··· EXCERPTED DATA ···

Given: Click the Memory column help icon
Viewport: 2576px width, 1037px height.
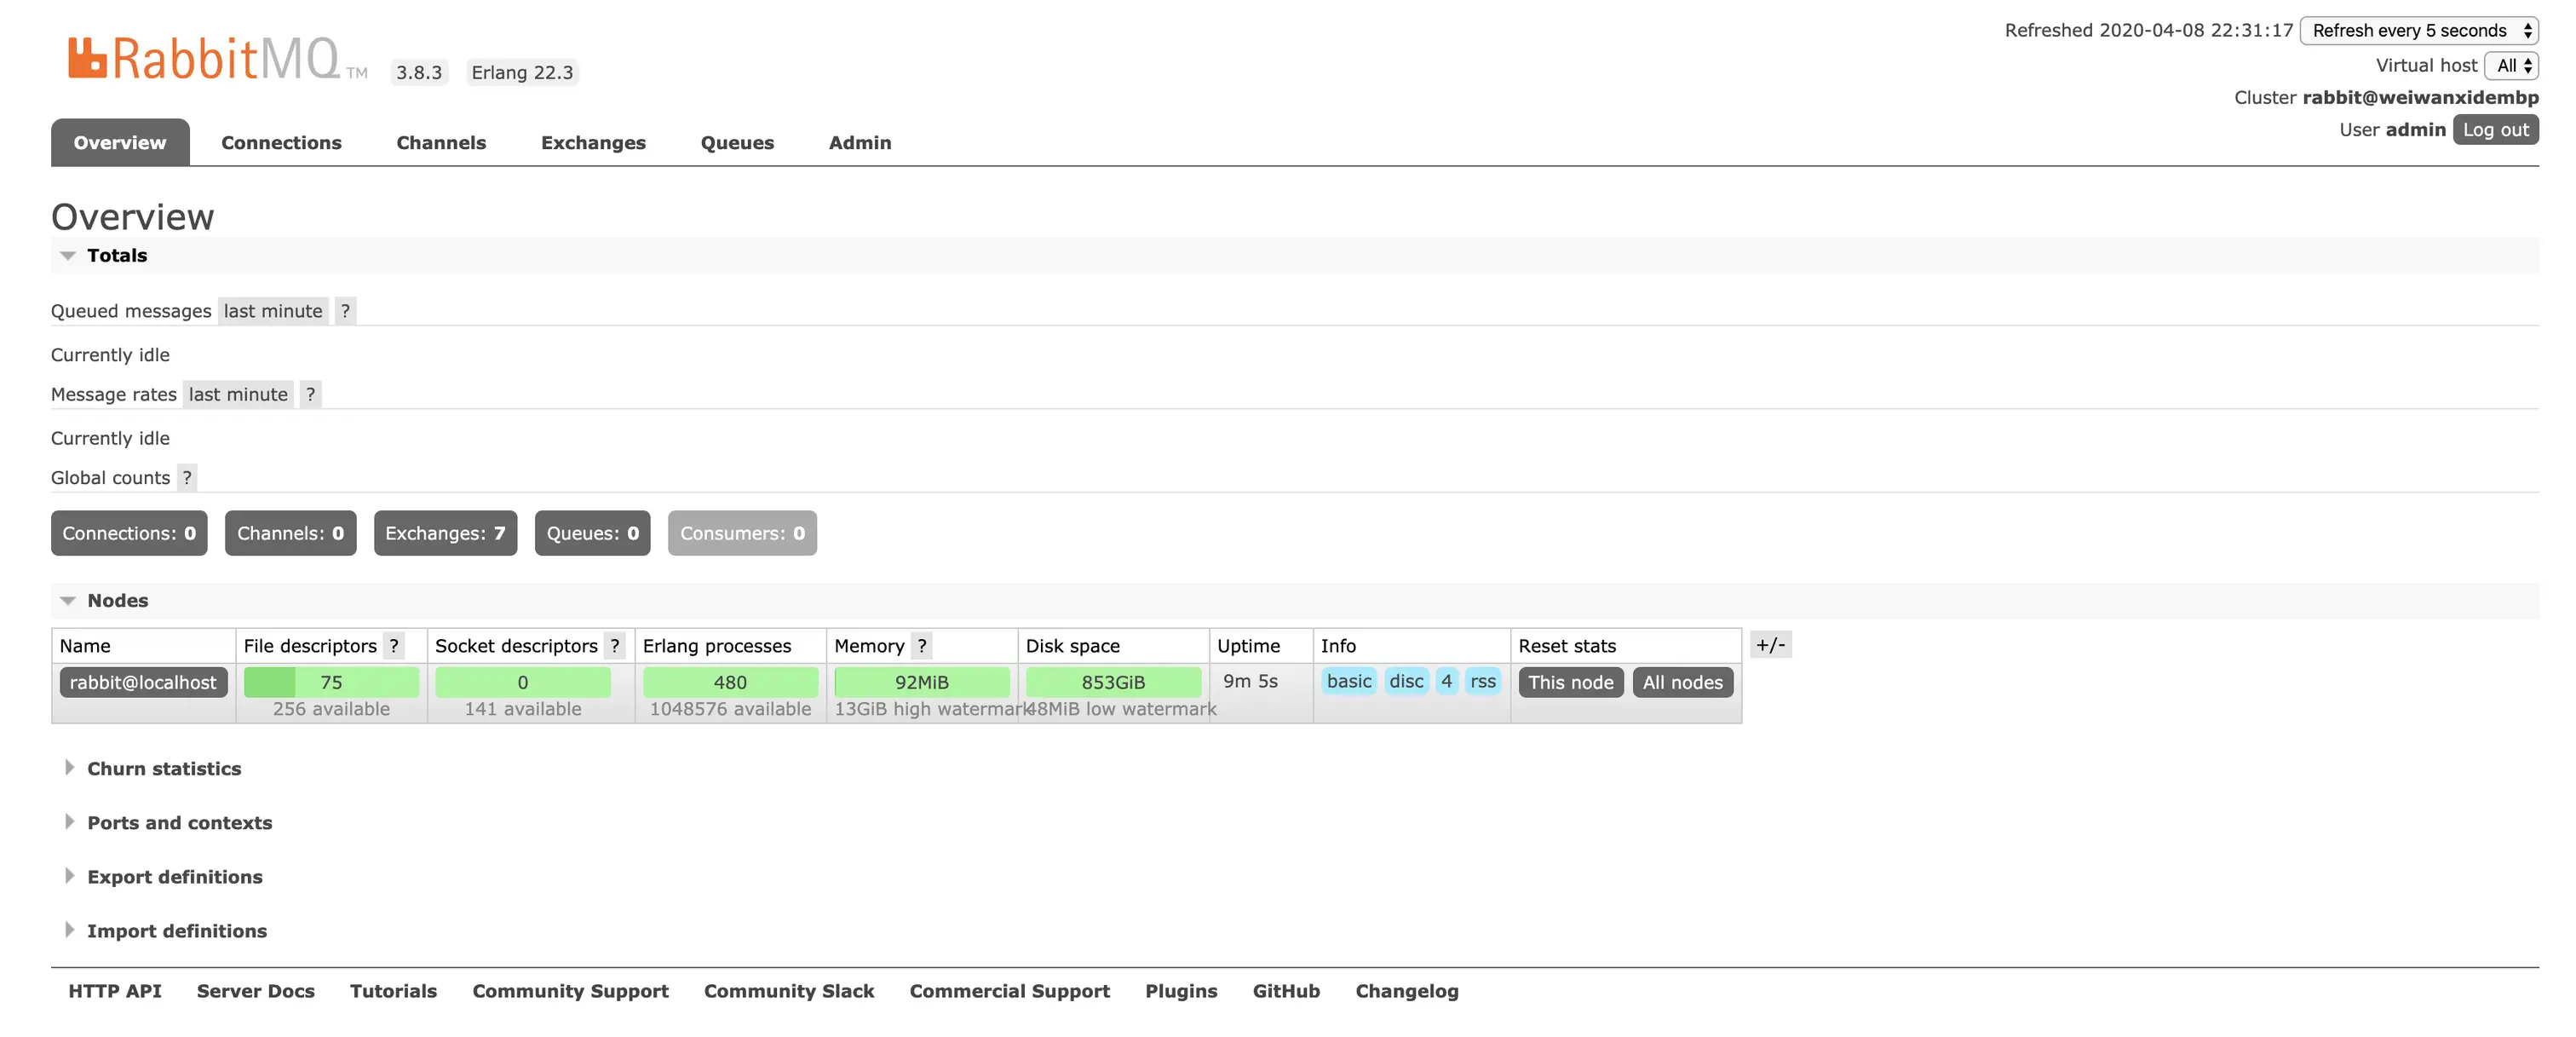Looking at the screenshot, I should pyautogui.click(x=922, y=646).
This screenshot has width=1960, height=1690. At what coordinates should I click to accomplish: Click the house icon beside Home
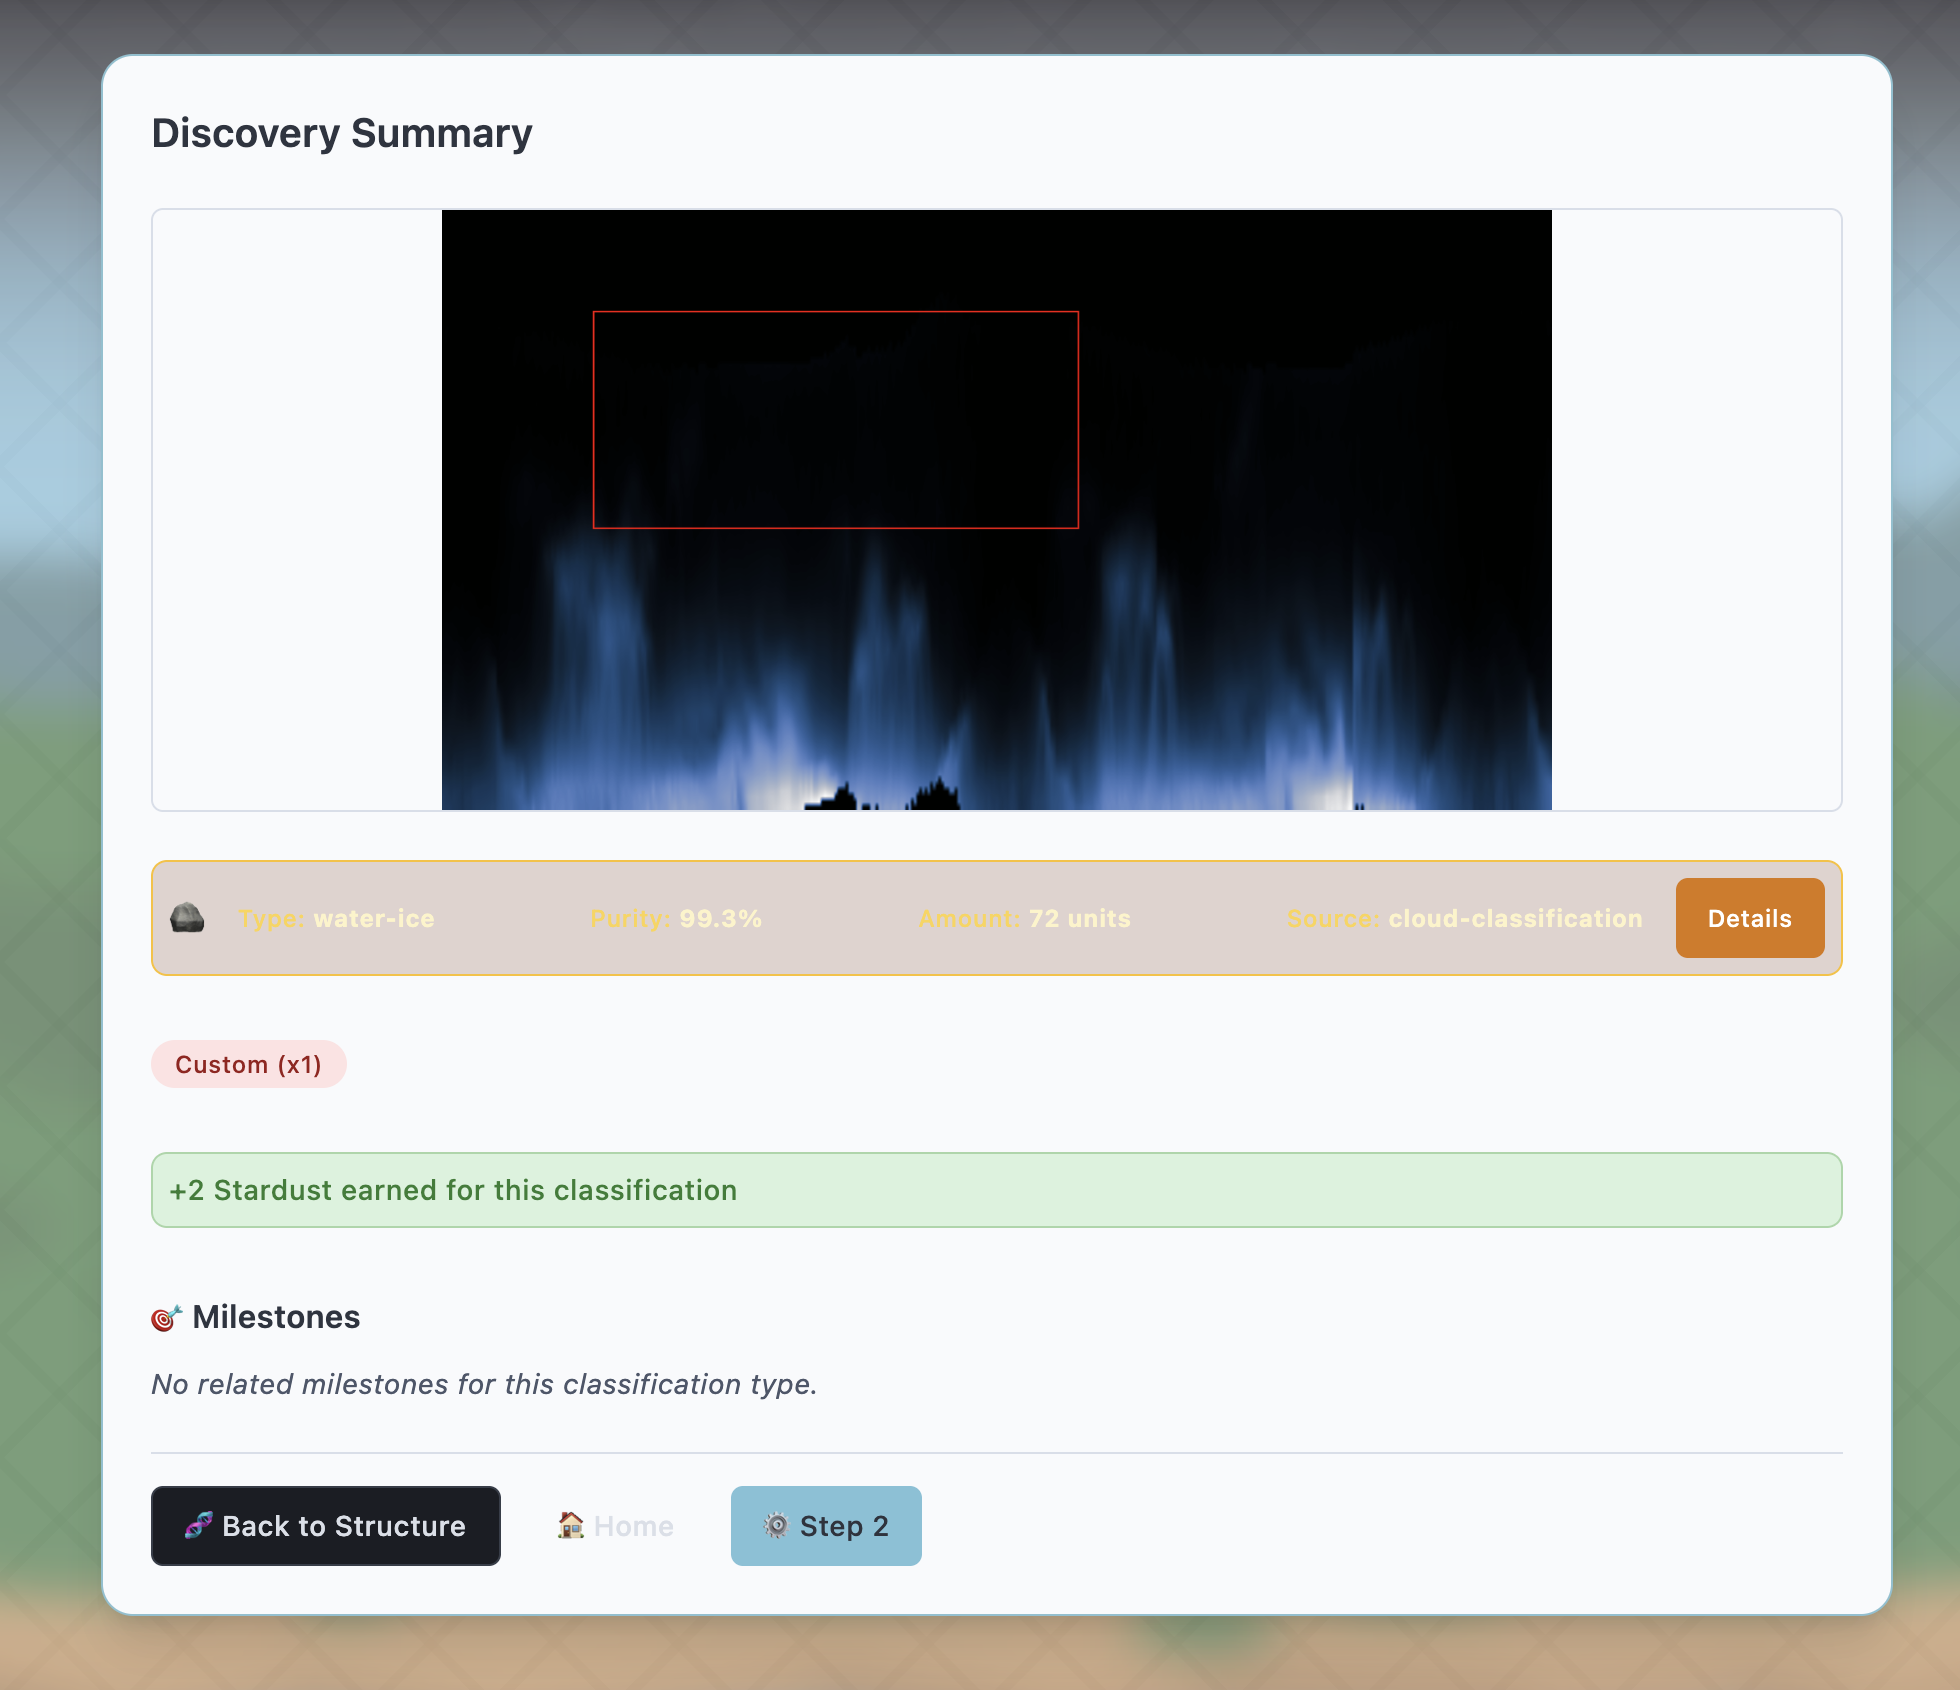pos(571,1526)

···

_ACTIVITY_: The output must be every line of the records, printed exactly, with the pictures omitted.

_RESULT_:
Given: Click the Memory column help icon
Viewport: 2576px width, 1037px height.
Looking at the screenshot, I should pyautogui.click(x=922, y=646).
This screenshot has width=1960, height=1690. At what coordinates should I click to accomplish: Click the house icon beside Home
pos(571,1526)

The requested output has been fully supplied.